Two reasons confound the negative association between genetic diversity and DI: (i) FA quantified by means of bilateral symmetrical characters are a weak measure for DI [6,7,8,9,20]; and (ii) the effect of diversity may differ among populations [2,4]. This first confounding factor can easily be minimized by measuring traits that develop repeatedly under identical conditions (i.e., petal lengths and widths of Galápagos’ prickly pears) to obtain a more robust estimate of individual levels of DI. Therefore, we measured the radial asymmetry of the lengths and widths in petals of several flowers within each individual to optimally estimate individual DI [23]. In addition, between-flower variation in petal lengths was explored as a measure of individual DI. The use of several measures of DI within an individual has also been advocated in the context of bilateral symmetry, where composite FA estimates (averages of FA across traits) are expected to more reliably estimate individual DI. In contrast to the use of radial asymmetry of a single trait as we did, the underlying assumption when combining bilateral FA from different traits is the existence of a so-called individual asymmetry parameter (IAP) and that each trait contributes to this individual variation in DI. While there seems to be some evidence for such an IAP [35,38], different traits may be affected differently depending on their evolutionary history (e.g., [39]).

Notwithstanding high measurement errors for width measurements, both petal width and length indeed appeared to be good inter-individual measures of DI [23]. We moreover state that extensively collecting within-individual FA measurements of such characters, even for merely a small number of specimens per location, is an interesting pathway to follow in detecting effects of genetic diversity on DI. The association between these two measures we find here indeed is far above average (r = −0.04 [17] versus r = −0.70 for one population in this study) and among the highest ever reported (r = −0.47 in rainbow trout Oncorhynchus mykiss [3]; r = −0.6 in Taita trushes Turdus helleri [4]).
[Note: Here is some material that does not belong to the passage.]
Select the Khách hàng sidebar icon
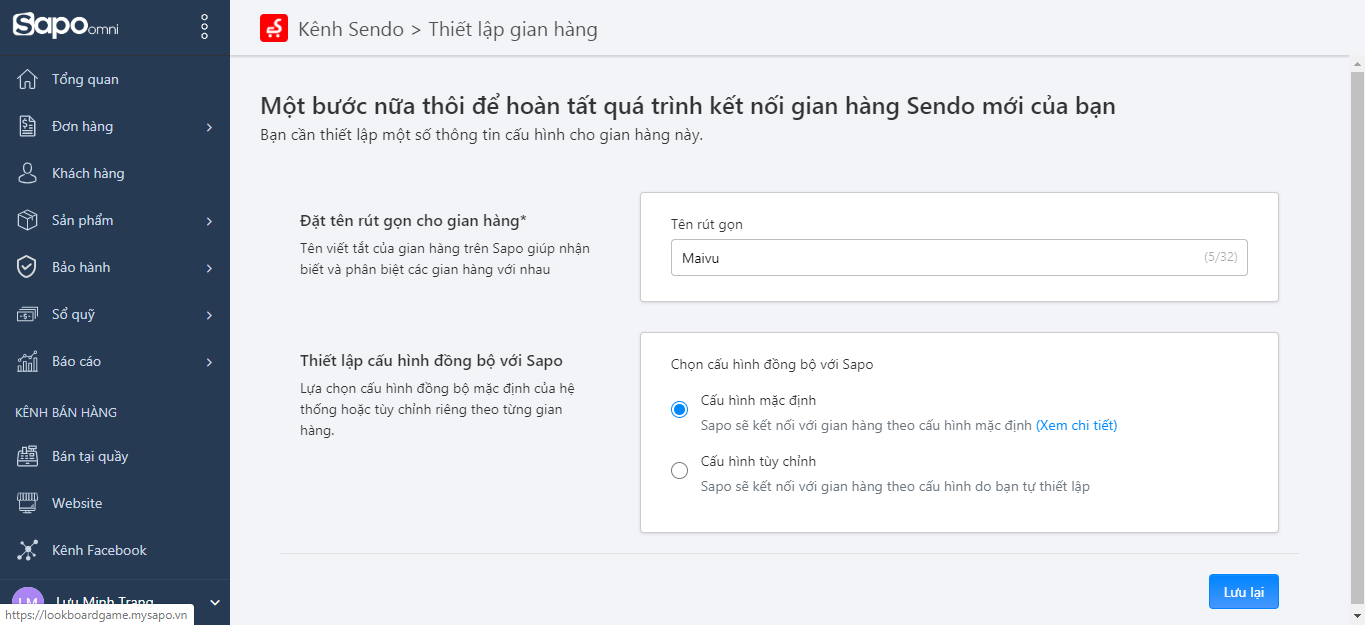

Not surprisingly, no associations were found between genetic diversity and between-flower variation in petal length, as the power for the analyses using this trait is based on the number of flowers and not the number of petals measured.
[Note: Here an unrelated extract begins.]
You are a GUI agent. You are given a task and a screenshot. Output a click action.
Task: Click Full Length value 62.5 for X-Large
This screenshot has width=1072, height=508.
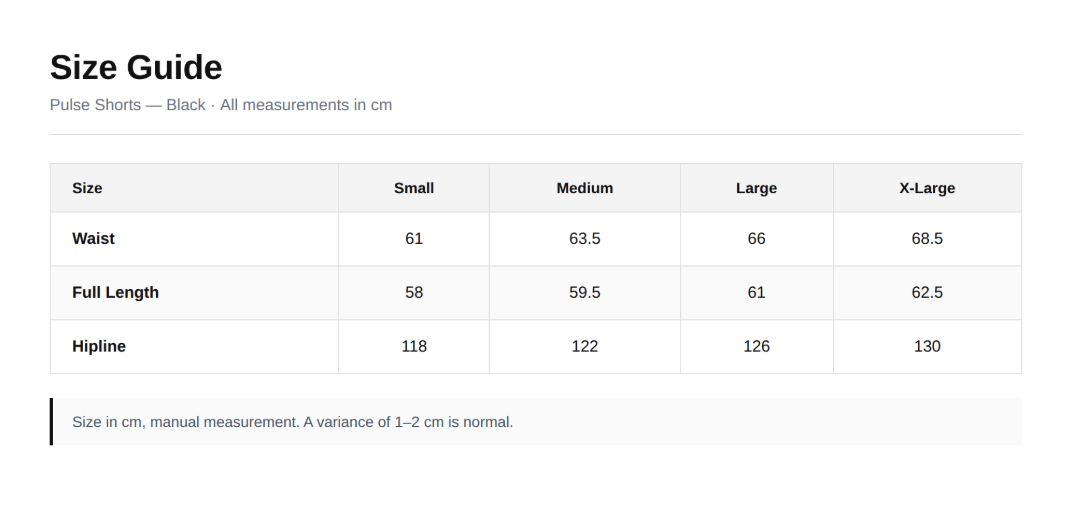927,293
Within Galápagos’ prickly pears, the interplay between genetic diversity and FA differs between the three sampling locations. While the predicted strong negative association was found within cacti at CDRS (Santa Cruz), such a pattern was absent in both Baltra and Plaza Sur. About the reasons for this, we can only speculate. Possibly, cacti at CDRS experience less favorable environmental conditions [40,41,42], possibly enhancing the DI-genetic diversity associations. Indeed, studies revealing similar patterns [4,43] underpin the importance of the levels of stress a population is under, yet experimental evidence is lacking. Alternatively, there may be differences between the varieties of prickly pear, or differences in the population structure of the three populations could also generate these patterns. Obviously, to be conclusive—and in the absence of opportunities to experimentally interfere in this protected and highly vulnerable study system—we would need different independent populations experiencing high competition to be studied. Unfortunately, this tree-like prickly pear (i.e., Opuntia echios var. gigantea) is restricted to the southern area of Santa Cruz only. We thus can conclude that DI measured in repeated structures, even in merely a relative small number of individuals, might be a promising and statistically powerful attribute in future DI studies.